● Exercise data:
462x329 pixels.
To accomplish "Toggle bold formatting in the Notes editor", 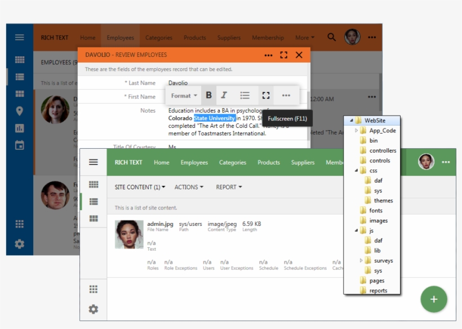I will pos(209,95).
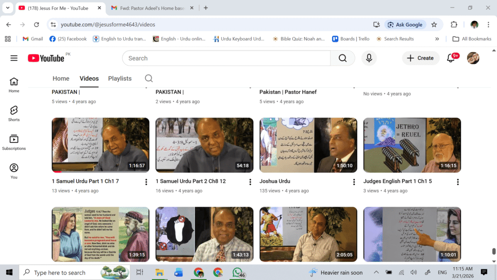The width and height of the screenshot is (497, 280).
Task: Open the browser tab search dropdown
Action: point(7,8)
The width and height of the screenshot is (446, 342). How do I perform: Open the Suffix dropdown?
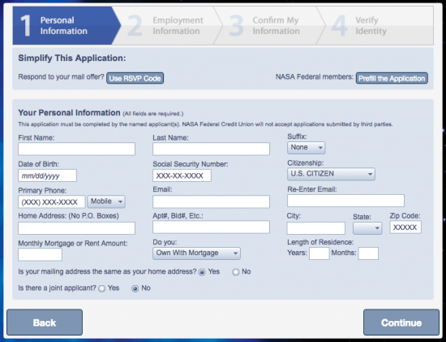pos(306,148)
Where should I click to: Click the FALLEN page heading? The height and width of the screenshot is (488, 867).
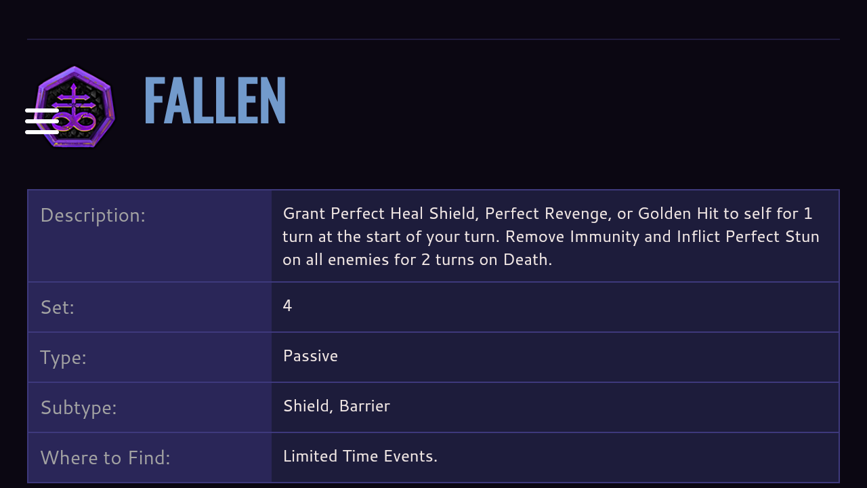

● How to complete this task:
Please repeat, exactly and with nothing else, the lines from the one containing "The width and height of the screenshot is (446, 342)." to the last line of the entries, both included, excluding any pictures.

● Answer space:
The width and height of the screenshot is (446, 342). How do I perform: Open the Suffix dropdown?
pos(306,148)
Where should I click to: Click the FALLEN page heading? The height and width of the screenshot is (488, 867).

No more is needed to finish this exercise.